▶ Document section
===

Pursuant to Section 19(b)(1) of the Securities Exchange Act of 1934 (“Exchange Act” or “Act”),[1] and Rule 19b-4 thereunder,[2] notice is hereby given that on November 17, 2014, Chicago Mercantile Exchange Inc. (“CME Inc.”) filed with the Securities and Exchange Commission (“Commission”) the proposed rule change described in Items I and II below, which Items have been prepared primarily by CME Inc. CME Inc. filed the proposal pursuant to Section 19(b)(3)(A) of the Act [3] and Rule 19b-4(f)(6) [4] thereunder, so that the proposal Start Printed Page 69546was effective upon filing with the Commission. The Commission is publishing this notice to solicit comments on the proposed rule change from interested persons.

I. Self-Regulatory Organization's Statement of the Terms of Substance of the Proposed Rule Change

CME Inc. is filing the proposed rule change that is limited to its business as a derivatives clearing organization. More specifically, the proposed rule change clarifies that CME Inc. has decided not to clear security-based swaps (“SBSs”).[5] As a result, CME Inc. is removing references in Chapter 8-H (Credit Default Swaps Clearing) to SBSs.

II. Self-Regulatory Organization's Statement of the Purpose of, and Statutory Basis for, the Proposed Rule Change

In its filing with the Commission, CME Inc. included statements concerning the purpose and basis for the proposed rule change and discussed any comments it received on the proposed rule change. The text of these statements may be examined at the places specified in Item IV below. CME Inc. has prepared summaries, set forth in sections A, B, and C below, of the most significant aspects of such statements.

A. Self-Regulatory Organization's Statement of the Purpose of, and Statutory Basis for, the Proposed Rule Change

CME Inc. is registered as a derivatives clearing organization with the Commodity Futures Trading Commission (“CFTC”) and currently offers clearing services for many different futures and swaps products. To date, CME Inc. has never performed the functions of a clearing agency with respect to SBSs. This proposed rule change is designed to make explicit that CME Inc. has decided not to clear SBSs.

===

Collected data
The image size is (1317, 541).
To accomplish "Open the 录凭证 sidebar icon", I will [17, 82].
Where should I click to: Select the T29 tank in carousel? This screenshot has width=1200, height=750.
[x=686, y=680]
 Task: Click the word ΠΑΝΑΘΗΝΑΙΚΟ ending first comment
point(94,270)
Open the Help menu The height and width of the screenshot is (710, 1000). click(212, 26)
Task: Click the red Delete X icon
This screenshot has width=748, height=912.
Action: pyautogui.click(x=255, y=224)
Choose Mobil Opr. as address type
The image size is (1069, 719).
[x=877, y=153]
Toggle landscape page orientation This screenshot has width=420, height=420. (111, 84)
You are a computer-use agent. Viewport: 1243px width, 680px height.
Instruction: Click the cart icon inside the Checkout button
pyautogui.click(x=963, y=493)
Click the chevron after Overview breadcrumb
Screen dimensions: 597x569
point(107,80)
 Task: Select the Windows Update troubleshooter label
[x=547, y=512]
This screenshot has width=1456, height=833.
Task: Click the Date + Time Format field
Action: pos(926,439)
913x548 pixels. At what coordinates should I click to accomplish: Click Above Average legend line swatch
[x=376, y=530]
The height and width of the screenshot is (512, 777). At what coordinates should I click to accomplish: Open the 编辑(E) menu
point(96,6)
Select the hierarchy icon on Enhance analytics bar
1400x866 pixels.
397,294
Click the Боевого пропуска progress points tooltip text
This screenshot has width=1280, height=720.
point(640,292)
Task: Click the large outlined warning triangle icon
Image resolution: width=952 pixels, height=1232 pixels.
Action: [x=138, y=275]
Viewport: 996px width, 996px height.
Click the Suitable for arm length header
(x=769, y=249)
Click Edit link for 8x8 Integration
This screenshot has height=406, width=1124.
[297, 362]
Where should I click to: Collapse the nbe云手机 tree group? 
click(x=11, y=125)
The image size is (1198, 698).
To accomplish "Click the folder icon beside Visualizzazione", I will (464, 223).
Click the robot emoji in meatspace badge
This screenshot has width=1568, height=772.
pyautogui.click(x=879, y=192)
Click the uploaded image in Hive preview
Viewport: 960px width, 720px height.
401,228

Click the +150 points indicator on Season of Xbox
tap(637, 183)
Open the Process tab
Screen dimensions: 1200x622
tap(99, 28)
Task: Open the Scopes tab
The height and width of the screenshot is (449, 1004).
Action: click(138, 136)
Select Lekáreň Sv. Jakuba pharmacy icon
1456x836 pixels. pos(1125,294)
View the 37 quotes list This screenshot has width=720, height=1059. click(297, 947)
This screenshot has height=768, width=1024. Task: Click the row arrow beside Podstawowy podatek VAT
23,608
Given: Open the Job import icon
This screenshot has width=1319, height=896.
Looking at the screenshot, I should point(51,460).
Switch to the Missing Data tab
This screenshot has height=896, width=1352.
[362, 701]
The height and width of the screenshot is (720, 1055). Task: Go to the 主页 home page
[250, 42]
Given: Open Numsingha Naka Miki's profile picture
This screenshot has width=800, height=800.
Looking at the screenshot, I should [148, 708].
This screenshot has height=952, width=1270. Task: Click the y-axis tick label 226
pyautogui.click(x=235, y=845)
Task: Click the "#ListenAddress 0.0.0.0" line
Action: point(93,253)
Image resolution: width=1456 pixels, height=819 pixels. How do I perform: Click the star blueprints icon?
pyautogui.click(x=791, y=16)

===

▶ The request
Continue the notice about CME Inc.'s decision not to clear security-based swaps, starting right after its final sentence. The records are separate material and are not part of the notice.

▶ Answer below
As a result of the above decision, CME Inc. is proposing to amend Rule 8H01 to explicitly state that CME Inc. will not clear SBSs, with the exception of Restructuring European Single Name CDS Contracts created following the occurrence of a Restructuring Credit Event in respect of an iTraxx Component Transaction.[6] The clearing of Restructuring European Single Name CDS Contracts will be a necessary byproduct after such time that CME Inc. begins clearing iTraxx Europe index CDS. As currently contemplated, CME Inc. will not permit market participants to increase, close out (other than due to the occurrence of a credit event) or otherwise affect the size of a position in a Restructuring European Single Name CDS Contract.[7]

Additionally, to remove references to SBSs, CME Inc. will accordingly amend or delete Rules 8H04 (CDS Clearing Member Obligations and Qualifications), 8H820 (Performance Bond for Security-Based Swaps), 8H930.C (Acceptable Performance Bond Deposits for CDS Products), 8H931 (Rule Changes Relating to Security-Based Swaps), 8H932 (Records Relating to Disciplinary Proceedings and Security-Based Swaps), 8H933 (Notice Regarding Certain Disciplinary Matters Related to Security-Based Swaps), 8H934 (Reports to CDS Clearing Members), and 8H938 (Summary Suspensions Relating to Security-Based Swap Clearing Activities).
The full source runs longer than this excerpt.